A few months ago Cisco announced that it acquired WhipTail, a flash array manufacturer. The announcement sent shockwaves across the flash industry, and it sent Cisco storage partners NetApp and EMC scrambling to explain the acquisition to their partners and customers. I read so many explanations and so many analyses trying to come to grips with it myself.

I have predicted for a long time now that Cisco would get into the storage business and that EMC will acquire a networking company. Cisco's acquisition of WhipTail looks to be just the start of other acquisitions to follow in the storage space. We'll get into that later, but first, let's look at the WhipTail buy.

To hear it from industry analysts, especially those who cover storage, Cisco simply acquired Whiptail to provide server-side cache for its UCS blade servers. Cisco says it doesn't intend to get into the storage business and compete--the company values its storage partners. I'd agree with the first part, but on the second part, I doubt Cisco can't help but get into the storage business with an acquisition that's worth half a billion dollars. The idea that WhipTail will offer server-side cache for UCS blades is a great idea and I'm sure Cisco is already on that integration even before the acquisition closes. But imagining that Cisco will sit out the flash-based array wave defies logical.
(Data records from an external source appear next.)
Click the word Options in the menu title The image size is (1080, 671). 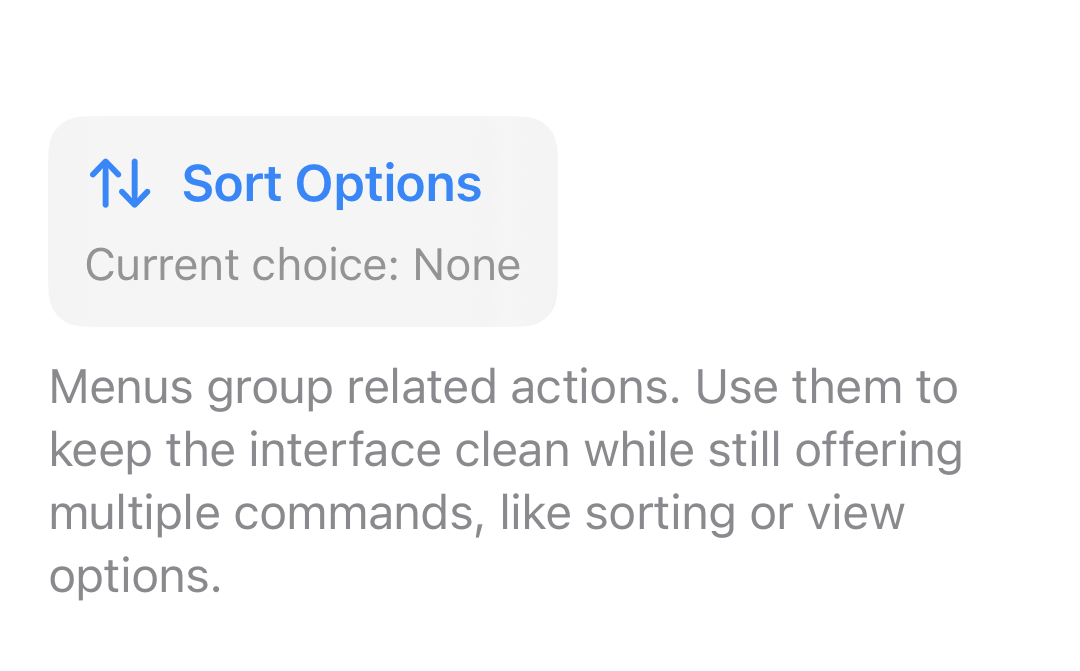click(388, 185)
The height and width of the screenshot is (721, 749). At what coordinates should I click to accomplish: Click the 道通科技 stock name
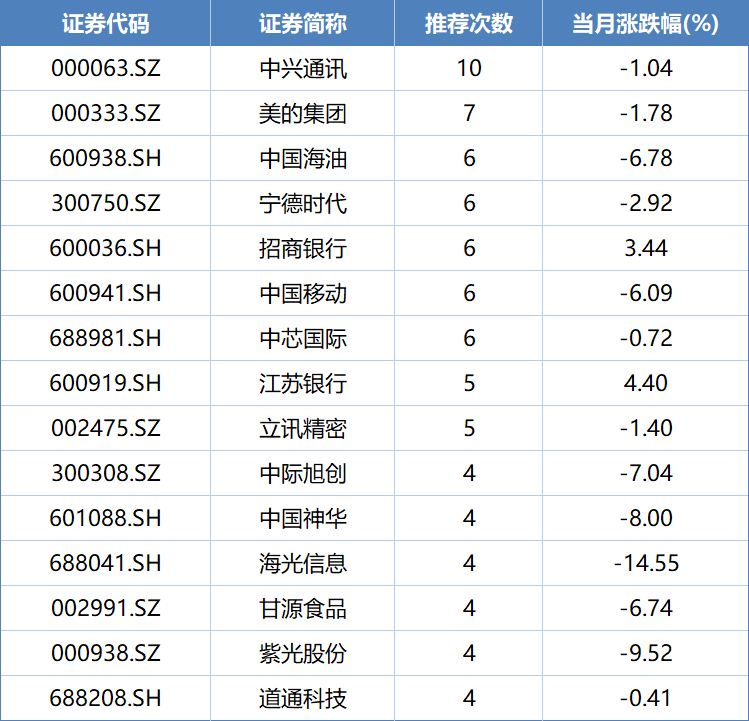(x=302, y=698)
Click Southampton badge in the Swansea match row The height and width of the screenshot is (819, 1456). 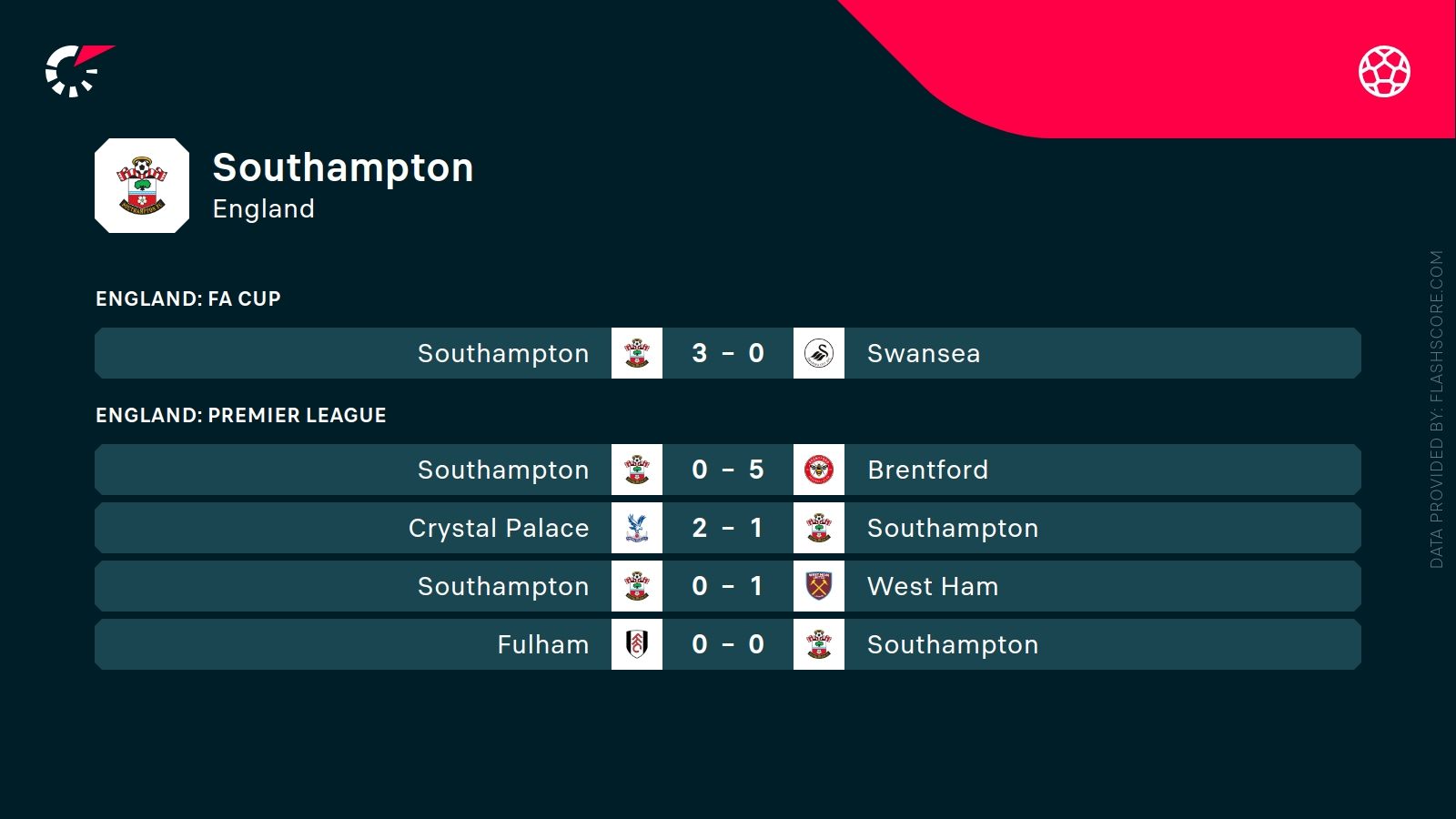[637, 353]
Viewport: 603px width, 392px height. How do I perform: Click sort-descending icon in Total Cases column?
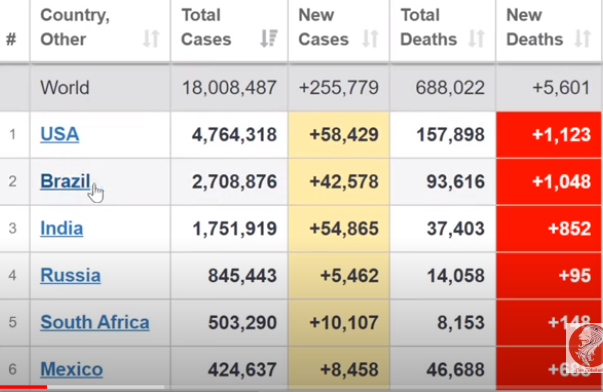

And so it brings up a question: Why would Cisco contain itself to that one goal? WhipTail is right up there with Fusion-io, Violin Memory and others. It's definitely top five in its category. So, why would Cisco buy them and go on to dilute their expertise just so you can use server-side flash for UCS?

The other big reason Cisco gives for limiting WhipTail's use to server-side cache is that it doesn't want to threaten its relationship with EMC and NetApp. And the answer to that is, what can NetApp or EMC do, threaten to switch server manufacturers in the converged stacks? Let's entertain than point for a minute. What would they replace Cisco with? HP? IBM? Dell? They all have storage and converged stacks, it would be no different to them than Cisco. They can go to Lenovo, Fujitsu, HDS and other vendors, but then they'd lose the mind share of the industry and they'd lose the attraction to these converged stacks, which in large part, is because of the UCS architecture. Bottom line: EMC and NetApp are stuck and can't do anything except smile and keep moving forward. Cisco executed beautifully and masterfully.

WhipTail is just a start and I believe Cisco will acquire more companies in the storage space. I believe that Cisco will acquire NetApp at some point. Flexpod is a huge success, and Cisco looks to be trying to replicate what IBM is doing, so the eventual Cisco/NetApp deal makes complete sense.

How will EMC respond? Whatever it does, it won't be as effective as what Cisco has already done. But EMC could potentially acquire Arista Networks, an established cloud networking provider that is heavy into software-defined networking. Its SDN craving would complement what VMware is doing with SDN and provide the hardware end of that story. It would also allow for EMC to have a share of the networking market. EMC could also then leverage Lenovo for the server or continue to rely on Cisco. No matter how I am looking at it, Cisco still comes out ahead.

What do you all think? Does this make sense? I'm eager to hear your feedback.